In FFCL there are two heat recovery steam generator at the end of each gas
turbine generator. Capacity of each heat recovery steam generator is 75ton/hr.
In the case of steam required or load is high at complex heat recovery steam
generator is used to produce the steam for complex.
Major parts of HRSG and their Function:
Economizer:
Economizer is used to recover the heat from flue gases at the
exhaust of heat recovery steam generator. First of all BFW water passes
through economizer and use the heat of flue gases to pre-heat the water.

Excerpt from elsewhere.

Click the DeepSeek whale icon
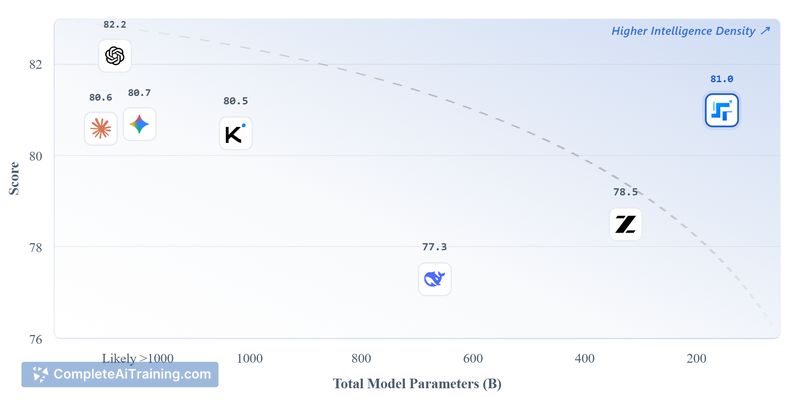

From economizer flue gases send to stack and than to atmosphere.
Steam Drum:
A steam drum is a standard feature of a water-tube boiler and heat recovery
steam generator.. It is a reservoir of water/steam at the top end of the water
tubes. The drum stores the steam generated in the water tubes and acts as a
phase-separator for the steam/water mixture. The difference in densities
between hot and cold water helps in the accumulation of the "hotter"-
water/and saturated-steam into the steam-drum.
Evaporator:
From steam drum the water that is not converted into steam is send
to evaporator which act as riser and down comer. Evaporator also used the
heat of flue gases, and converts the water into steam. It is work on the basis of
density. As density decreases after heating steam move upward to steam
drum and water from steam drum having higher density moves downward into
evaporators.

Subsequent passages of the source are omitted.